(Work item) With the images removed, write out every line below exactly.

(Recorded data)

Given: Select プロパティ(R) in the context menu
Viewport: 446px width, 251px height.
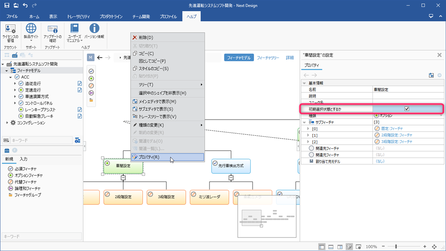Looking at the screenshot, I should pyautogui.click(x=149, y=157).
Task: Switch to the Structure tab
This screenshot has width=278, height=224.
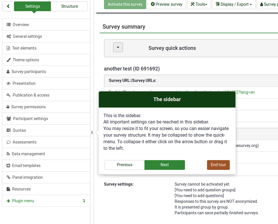Action: (69, 6)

(Your response)
Given: Select プロパティ(R) in the context menu
Viewport: 446px width, 251px height.
Looking at the screenshot, I should pyautogui.click(x=149, y=157).
Task: Switch to the Structure tab
This screenshot has width=278, height=224.
Action: (69, 6)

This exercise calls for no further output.